Fishing Safety Success Stories

Title translated into English

Fishing Safety Success Stories

Film: Duration in minutes

22:01 (for all four videos) minutes

Product description

The NIOSH Fishing Safety Success Stories are a growing collection of short videos highlighting the successful implementation of workplace safety recommendations with commercial fishermen to prevent traumatic injuries like fatal falls overboard or machinery entanglement. Each video is 4-6 minutes long and features a commercial fishermen and their crew recounting an incident where a near miss occurred and how the safety equipment or safe practice prevented the injury. The interview footage is interspersed with b-roll emphasizing critical events or components in the story. All four videos to date have been professionally produced by a production company working under contract for the NIOSH. These videos are then uploaded on YouTube and published on the NIOSH website for dissemination.

Aims and objectives

The main message of this series is that adopting safety recommendations and safe work practices aboard commercial fishing vessels can prevent types of long-standing injuries and fatalities among these workers. So far the two main messages have been that personal flotation devices can prevent fall overboard fatalities in a variety of fisheries and that using emergency stop systems on deck machinery can prevent traumatic entanglement injuries.

Commercial fishing is regularly one of the most hazardous industries in the United States with a fatality rate many times that of the national average. Since 1991, the National Institute for Occupational Safety and Health (NIOSH) has had a commercial fishing safety research program working to determine the causes of fatal injuries in this industry and provide targeted interventions to address common causes of fatal injury. This ongoing surveillance and intervention work has shown that falls overboard are the second leading cause of death among commercial fishermen nationwide and of the 227 fatal falls from 2000-2016, none of the victims were wearing a personal flotation device (PFD) when they drowned. Additionally, on-board injuries, including contact injuries with deck machinery, are the third leading cause of fatalities among these workers.

This fatality data is collected using the Commercial Fishing Incident Database (CFID) and provides researchers a comprehensive look at causes of fatal injuries nationwide. What it doesn’t collect are near miss incidents or non-fatal falls overboard. These events are not required to be reported if there were no injuries sustained by the fisherman and so instances of survival are often anecdotal or appear not in databases, but in regional newspapers and trade publications.

--*--

TASKS TO COMPLETE
**1)** In the description of the fishing safety videos, copy the text from "Product description" to "website for dissemination.".
**2)** Condense the paragraph of the fishing safety video description that begins "This fatality data is collected" into two shorter sentences, keeping its main facts.
**3)** Carry on the description of the fishing safety videos with the next paragraph after its final sentence.

DATA SECTION

--*--

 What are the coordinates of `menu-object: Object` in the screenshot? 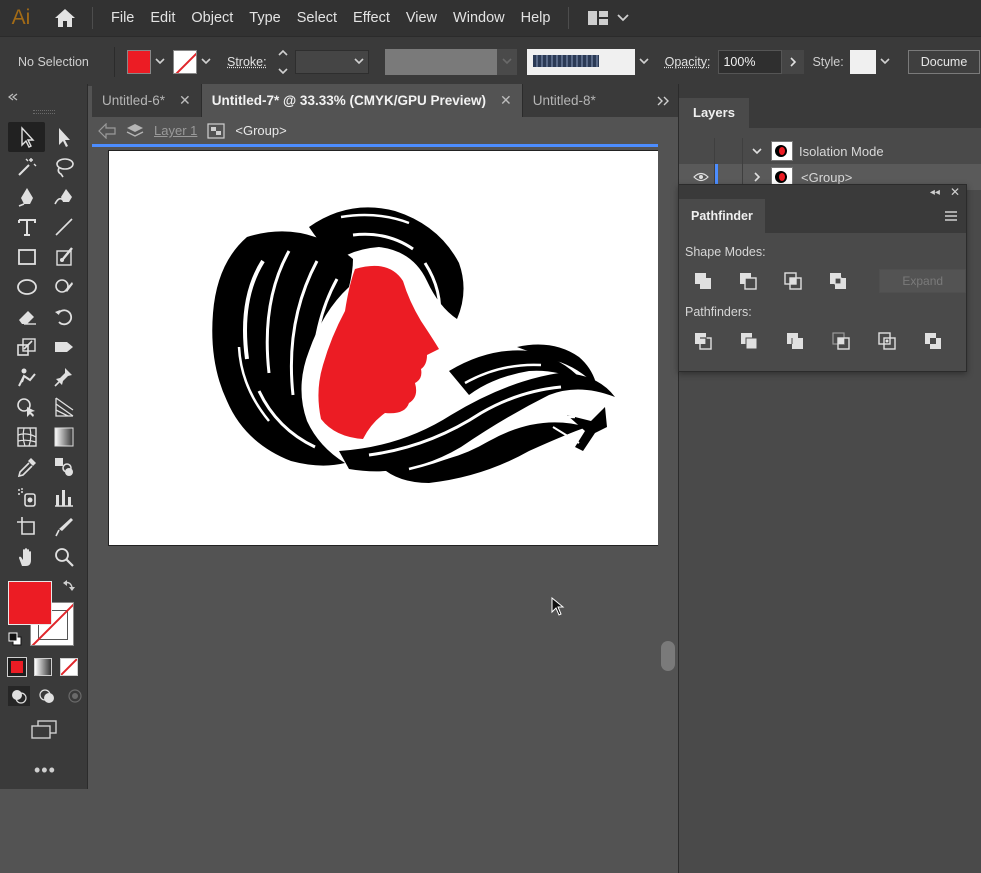 It's located at (212, 18).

--*--

ANSWERS FOR THE TASKS
**1)**
Product description

The NIOSH Fishing Safety Success Stories are a growing collection of short videos highlighting the successful implementation of workplace safety recommendations with commercial fishermen to prevent traumatic injuries like fatal falls overboard or machinery entanglement. Each video is 4-6 minutes long and features a commercial fishermen and their crew recounting an incident where a near miss occurred and how the safety equipment or safe practice prevented the injury. The interview footage is interspersed with b-roll emphasizing critical events or components in the story. All four videos to date have been professionally produced by a production company working under contract for the NIOSH. These videos are then uploaded on YouTube and published on the NIOSH website for dissemination.

**2)** The Commercial Fishing Incident Database (CFID) collects fatality data and gives researchers a nationwide view of the causes of fatal injuries. It does not capture near misses or non-fatal falls overboard, which need not be reported when no injury occurs, so survival cases are often anecdotal or appear only in regional newspapers and trade publications.

**3)**
Health Communication staff at the NIOSH Western States Division decided to use these survival stories to highlight the effectiveness of PFDs at preventing fatalities in fall overboard events and of emergency stops at preventing winch entanglement injuries. They developed a concept for Fishing Safety Success Stories that would highlight fishermen using safe practices or adopting NIOSH recommendations and interventions to prevent fatalities. The stories would be short videos focusing on the story of a fisherman or fishing vessel crew using their own words (and fishing’s rich tradition of story-telling) to describe the event and how their safe choices prevented an injury or fatality on their vessel.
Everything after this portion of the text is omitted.